Don’t underestimate the power of movies, news, blogs or magazines. Any contact with German will help your brain get accustomed with the new language and it will make it easier for you to find your words next time you speak to a native.
Reading and writing
Don’t neglect any of these if you want to nail pronunciation and spelling. Read anything in German that you can get your hands on: labels, newspapers, blog posts, short news. Watch German movies without subtitles or with German subtitles. This helps you associate the words you hear with the correct spelling. Put pen to paper and exercise writing. You’ll memorize new words and grammar rules faster if you write things down. If possible, make a German pen pal. Not only is it exciting to receive letters, it’s also a unique way to practice your German skills and not lose interest in learning.

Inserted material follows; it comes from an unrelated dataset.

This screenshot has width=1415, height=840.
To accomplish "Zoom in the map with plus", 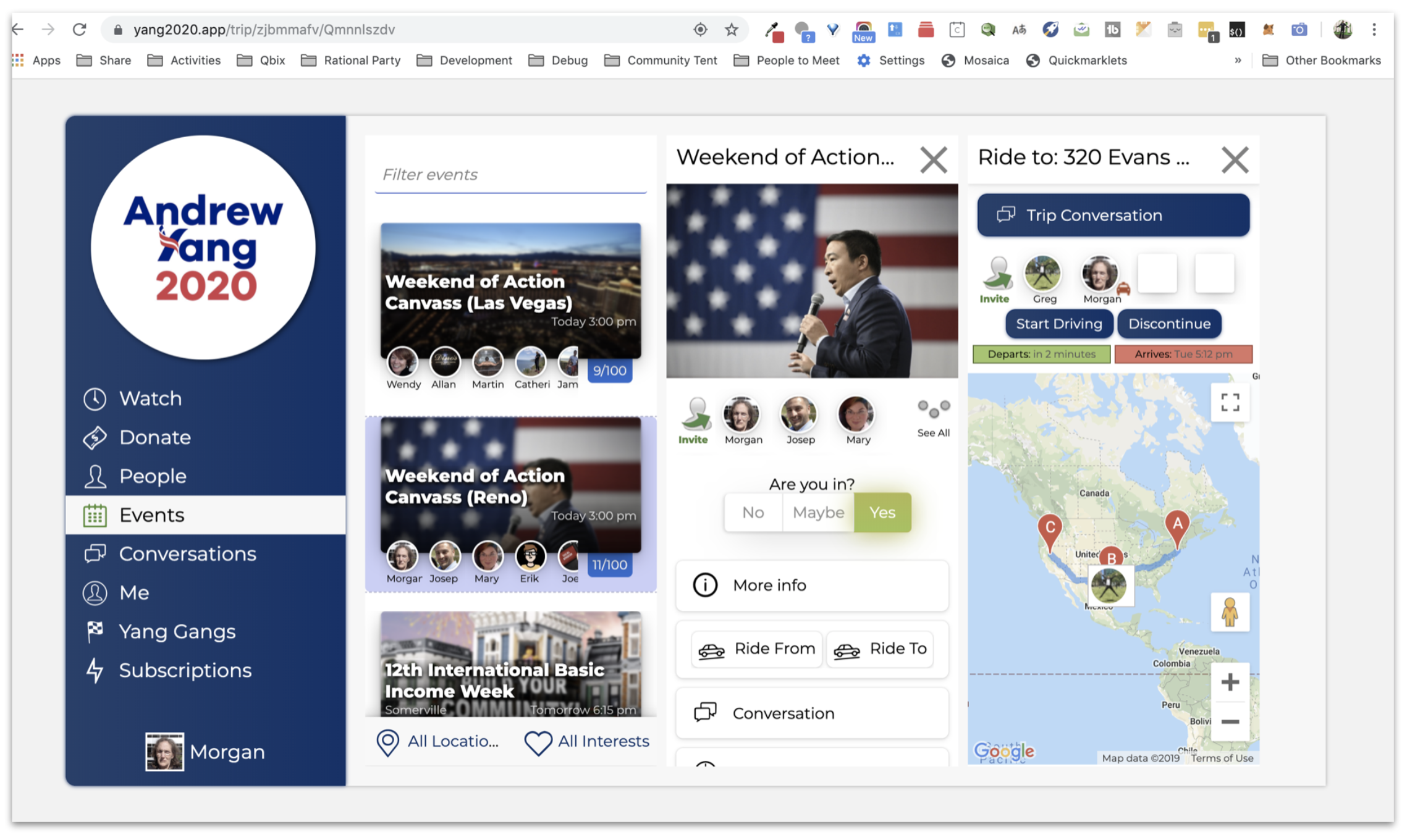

Want to learn German online fast? Start speaking German from day one. HelloTalk is a nifty smartphone app that lets you connect with native speakers straight from your phone. You can send voice messages and chat with people from Germany or Austria and meet new friends that might ask you to come visit one day. The app provides access to learning more than one hundred languages (including German) and puts you in touch with native speakers on the spot. You can filter your search by location and you might be surprised by finding native German speakers close to you. At the same time, HelloTalk allows you to help others learn.
If you want to learn German online for free, there are plenty of resources that will help you in your process. Whether you’re a beginner who is still getting accustomed to the alphabet or an intermediate user who is looking to consolidate grammar and basic rules, you can use a combination of Youtube tutorials and Duolingo exercises to improve your skills. However, don’t forget that learning a new language involves speaking, writing, listening and reading. This might seem daunting, but getting a little bit of everything in your exercizing routine will get you on the right path to mastering German.